Mecoy is the great, great, grand-daughter of John Brown. On one of her visits to Peterboro she met with fourth graders from four local elementary schools during Living History Day to talk about her famous grandfather.

Gerrit Smith, was one of the “Secret Six” who supported John Brown’s desire to help enslaved people to escape. In today’s currency Smith’s support of Brown would be approximately $140,000.

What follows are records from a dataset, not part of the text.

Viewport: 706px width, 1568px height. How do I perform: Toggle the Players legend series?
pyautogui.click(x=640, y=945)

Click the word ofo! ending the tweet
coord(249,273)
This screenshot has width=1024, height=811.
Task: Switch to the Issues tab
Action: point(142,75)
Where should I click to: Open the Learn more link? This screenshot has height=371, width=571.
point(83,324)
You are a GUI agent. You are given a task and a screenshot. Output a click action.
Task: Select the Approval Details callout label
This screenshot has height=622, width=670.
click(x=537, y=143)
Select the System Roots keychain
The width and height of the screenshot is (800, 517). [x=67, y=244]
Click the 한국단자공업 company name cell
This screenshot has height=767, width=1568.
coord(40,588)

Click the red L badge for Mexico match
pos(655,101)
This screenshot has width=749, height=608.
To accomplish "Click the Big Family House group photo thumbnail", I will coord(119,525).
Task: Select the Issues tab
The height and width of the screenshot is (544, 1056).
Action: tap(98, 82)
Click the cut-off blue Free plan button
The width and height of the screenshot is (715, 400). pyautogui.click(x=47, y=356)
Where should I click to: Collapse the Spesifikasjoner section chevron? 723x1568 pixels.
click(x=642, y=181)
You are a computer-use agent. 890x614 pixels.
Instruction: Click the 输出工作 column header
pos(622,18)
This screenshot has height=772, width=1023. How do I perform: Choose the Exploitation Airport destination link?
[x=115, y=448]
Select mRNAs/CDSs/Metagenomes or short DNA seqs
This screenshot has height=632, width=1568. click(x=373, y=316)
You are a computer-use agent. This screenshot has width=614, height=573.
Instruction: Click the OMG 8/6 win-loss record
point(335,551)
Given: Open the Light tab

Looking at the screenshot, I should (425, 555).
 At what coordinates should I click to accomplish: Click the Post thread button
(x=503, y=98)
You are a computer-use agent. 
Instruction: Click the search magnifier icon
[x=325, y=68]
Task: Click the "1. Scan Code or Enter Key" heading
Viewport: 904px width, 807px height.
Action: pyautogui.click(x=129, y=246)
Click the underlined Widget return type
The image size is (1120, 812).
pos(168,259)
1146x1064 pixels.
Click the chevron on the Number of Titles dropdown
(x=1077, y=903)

John Brown’s great, great, great grand-daughter Alice Keesey Macoy sponsored August 27, 2025, the Abolition Walk which reenacts Smith’s invitation to the abolitionists to come to the safety of Peterboro to form the New York State Antislavery Society.
Abolition Walk Through History
The National Abolition Hall of Fame and Museum in Peterboro NY is pleased to announce the Fourth Annual Abolition Walk from Canastota to Clockville, and return to Canastota, tracing the beginning footsteps of the one hundred four abolitionists who walked nine steep miles from the Erie Canal to Peterboro in the middle of the night on October 21, 1835.
The sheriff escorted Abolition Walk begins at 102 South Peterboro Street in Canastota NY with registration at 8:00 am, a brief program at 9:00 am, and the walk launch at 9:30 am. Walkers arrive in Clockville at about 10:30 am and return to Canastota at Erie Canal Brewing for a party at approximately noon. Folks can also ride a bus for the walk, and the bus is available for brief rests for walkers.
The abolitionists of New York State intended to form an organization that would address the need to end enslavement in the United States. 600 delegates assembled in Utica where they were physically threatened and mobbed. Not yet an ardent abolitionist, Gerrit Smith, witnessing the thwarting of First Amendment rights, invited the delegates to the safety of Peterboro. Through the cold, rainy night of October 21, 1835, four hundred delegates traveled through Vernon Center to Peterboro, and the one hundred four came through Canastota. Thus, on October 22, 1835, the inaugural meeting of the New York State Antislavery Society was held in the Presbyterian Church, which now the Town of Smithfield/Hamlet of Peterboro municipal building and the home of the National Abolition Hall of Fame and Museum.
Registrations and sponsorships have opened at www.AbolitionRoad.org.
Registrants receive a long-sleeved tee shirt with the Abolition Walk logo.
The first 104 students who register to walk are free.
​
Information:
National Abolition Hall of Fame and Museum
PO Box 55 5255 Pleasant Valley Peterboro NY 13134
NAHOFm1835@gmail.com www.NationalAbolitionHallofFameandMuseum.org 315.308.1890

Abolition Walkers begin the route from Canastota to Clockville to retrace the steps of 104 abolitionists in 1835 to establish the New York State Antislavery Society.

Abolition Walkers returning to Canastota from the 5.4 mile walk to Clockville and back to Canastota - retracing the steps of 104 abolitionists in 1835 to establish the New York State Antislavery Society.
Abolition Ale Joins Abolition Road

Erie Canal Brewing on Peterboro Street in Canastota responded to a request from Joe DiGiorgio, President of the Canastota Canal Town Museum, and Roseanne Warner, Mayor of the Village of Canastota, to brew something special for the Abolition Walk. Situated at the beginning of the Abolition Road to Peterboro, the brew business has created a craft beer named 1835 Abolition Ale. The Classic Lite N' E Zee Thirst Quenching Pale Ale is available at the Canastota taproom and at Seneca Street Brew Pub in Manlius.